While trying to understand the meaning of the word 'economy', one comes across the following in the Oxford Dictionary: "Economy (from Greek oikonomos = household manager) is defined as the management of concerns and resources of a state (or business or household)". Quite reasonably 'concerns' will include the needs of the people, which may be apart from 'material needs', spiritual needs like freedom, opportunity and fulfillment.
A brief search on the internet yielded the detail that the economic indicator GDP (Gross Domestic Product) had its origin in 1932 with its creator Simon Kuznets himself describing it as inadequate. It is being increasingly recognized internationally that using the GDP as the chief economic indicator is highly unsatisfactory. It gives an idea of only one aspect of a nation's life namely the material aspect. It does not take into account the spiritual aspects of human well-being.
Attempts have been made to devise alternative indices for replacing GDP. HDI (Human Development Index) is one such index but it suffers from shortcomings similar to GDP. The idea of Gross National Happiness or Gross National Wellness (GNH or GNW) has been mooted and has been studied in depth by Med Yones (of IIM, Las Vegas, USA). He speaks of seven areas of human wellness: Economic, Environmental, Physical, Mental, Workplace, Social and Political wellness. Med Yones himself describes the method to assess the above seven measures in his paper.
Adoption of GNH as the chief economic indicator would emphasize comprehensive development of all aspects of human life. Presently the urban areas that contribute to high GDP suffer from poor environmental, mental and social wellness. The rural areas (where the contribution to GDP is far less), ironically, are better off as far as these three wellness are concerned but suffer from poor economic, physical and workplace wellness. Use of GNH to decide policies would, by taking into account all the seven aspects of wellness, lead to more balanced and meaningful development in both urban and rural areas.
The switch over from GDP to GNH needs political backing that can arise only from a sense of wisdom and statesmanship on the part of the Government of the day.
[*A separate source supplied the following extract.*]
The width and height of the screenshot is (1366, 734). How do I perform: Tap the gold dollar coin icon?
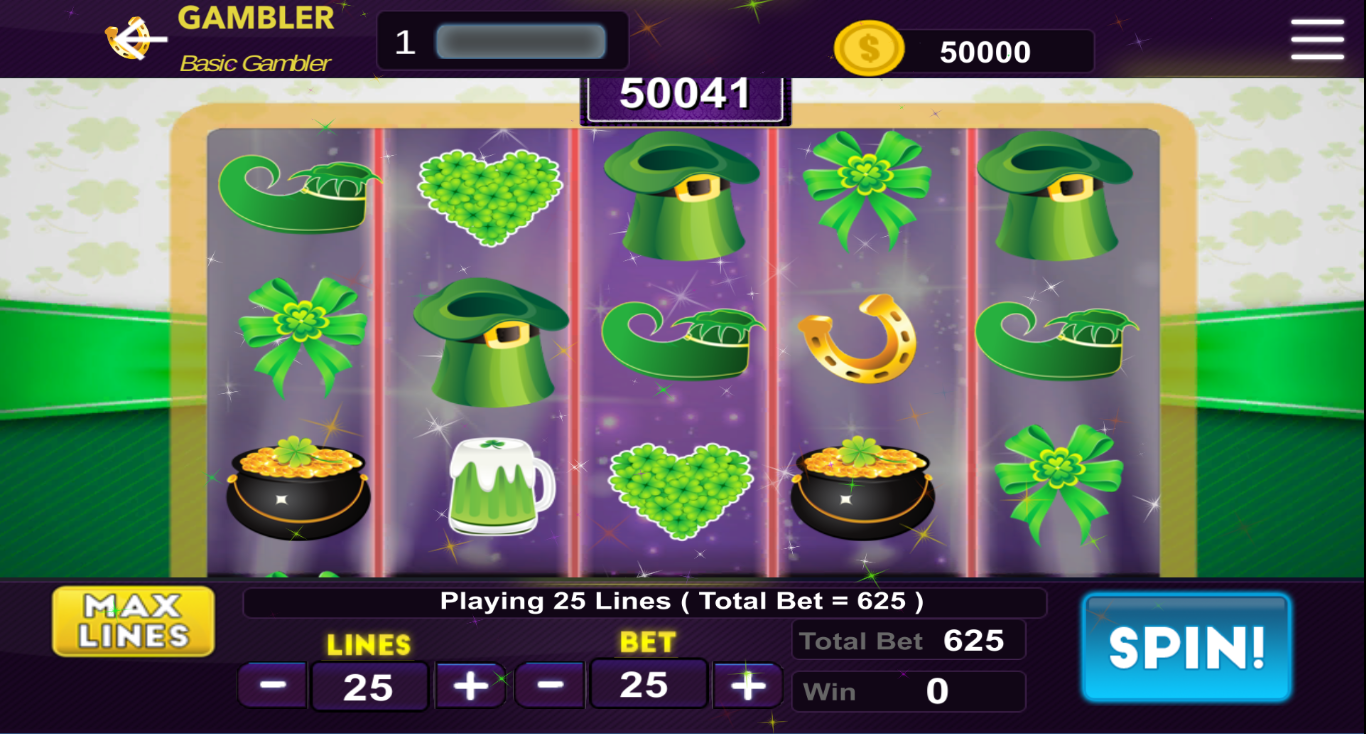tap(868, 49)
However we find that GDP is still being talked about by the intelligentsia and the policy makers as virtually the only available economic indicator. It is stated with a certain pride that in spite of global economic problems, India would be able to maintain its growth rate (of GDP) at 8 to 9%. Such a short-sighted optimism has serious social consequences.
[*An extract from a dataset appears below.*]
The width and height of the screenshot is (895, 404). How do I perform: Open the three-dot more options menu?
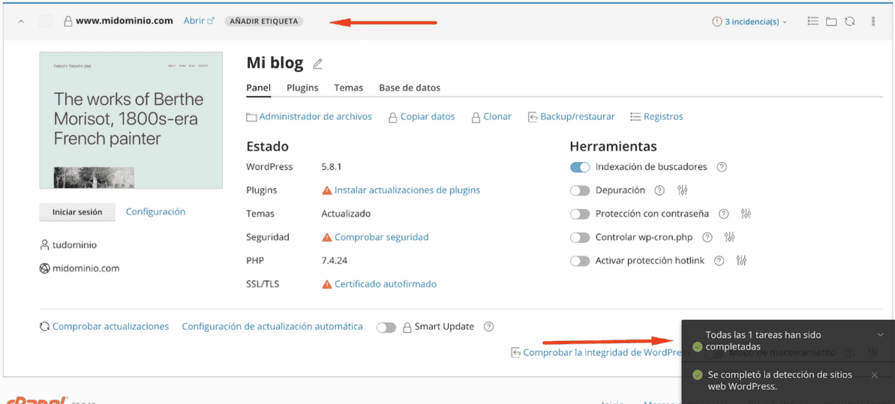tap(873, 21)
A serious but not so obvious consequence of "only GDP growth rate' is on the agricultural growth rate, which remains at 2 to 3% for the past several decades. This is in spite of the various rural development programs implemented by successive Governments. The reason for this is simple. Since rural areas are far less productive materially and since the policy makers go by material growth rate, rural development inevitably is at the bottom of the list of priorities for action at the highest level.
The solution for this is for the Government to adopt a comprehensive indicator like the GNH (as Bhutan has successfully done) and keep talking about improving the GNH rather than the GDP. This requires intellectual honesty and political vision. The recurring emphasis on GDP by the Government is a policy of convenience and lacks meaningful basis. Supporters of GDP may cite the example of China, which, having maintained high GDP growth rates has apparently become a dominant force at the global level.
If one takes a total view of China's economy, it may be seen to be predominantly a case of economic wellness with neglect of other aspects of wellness especially political wellness. India will be going in the reverse direction if it is fixated with economic wellness of the Chinese type. It is a question of time before China realizes that it is lagging behind in crucial aspects of wellness needed for the kind of development that leads to human well-being and fulfillment.